- _Task brief_
The entries below contain a stretch that opens with the line containing "Task: Click the" and closes with the line containing "Image resolution: width=1456"; set down that stretch exactly, both ends included, and nothing else.

(Pixel coordinate grounding data)
__________________________________________________

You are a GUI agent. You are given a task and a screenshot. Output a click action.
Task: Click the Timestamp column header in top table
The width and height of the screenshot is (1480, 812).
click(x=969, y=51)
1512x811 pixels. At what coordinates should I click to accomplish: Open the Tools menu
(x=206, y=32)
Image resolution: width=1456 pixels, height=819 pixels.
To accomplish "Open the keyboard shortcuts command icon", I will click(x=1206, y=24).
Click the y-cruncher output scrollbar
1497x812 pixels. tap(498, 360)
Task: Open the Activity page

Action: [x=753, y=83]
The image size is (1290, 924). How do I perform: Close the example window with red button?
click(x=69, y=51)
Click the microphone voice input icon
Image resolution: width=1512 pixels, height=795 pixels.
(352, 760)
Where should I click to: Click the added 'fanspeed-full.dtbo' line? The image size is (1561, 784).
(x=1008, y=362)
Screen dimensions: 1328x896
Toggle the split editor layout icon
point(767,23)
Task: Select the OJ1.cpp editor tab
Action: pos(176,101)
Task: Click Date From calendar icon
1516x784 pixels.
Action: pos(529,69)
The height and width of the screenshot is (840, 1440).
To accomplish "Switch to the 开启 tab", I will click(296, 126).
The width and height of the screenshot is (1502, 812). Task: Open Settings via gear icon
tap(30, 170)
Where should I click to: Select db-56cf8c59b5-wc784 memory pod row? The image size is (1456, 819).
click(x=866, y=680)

__________________________________________________

- _Response box_
Task: Click the Timestamp column header in top table
The width and height of the screenshot is (1480, 812).
click(x=969, y=51)
1512x811 pixels. At what coordinates should I click to accomplish: Open the Tools menu
(x=206, y=32)
Image resolution: width=1456 pixels, height=819 pixels.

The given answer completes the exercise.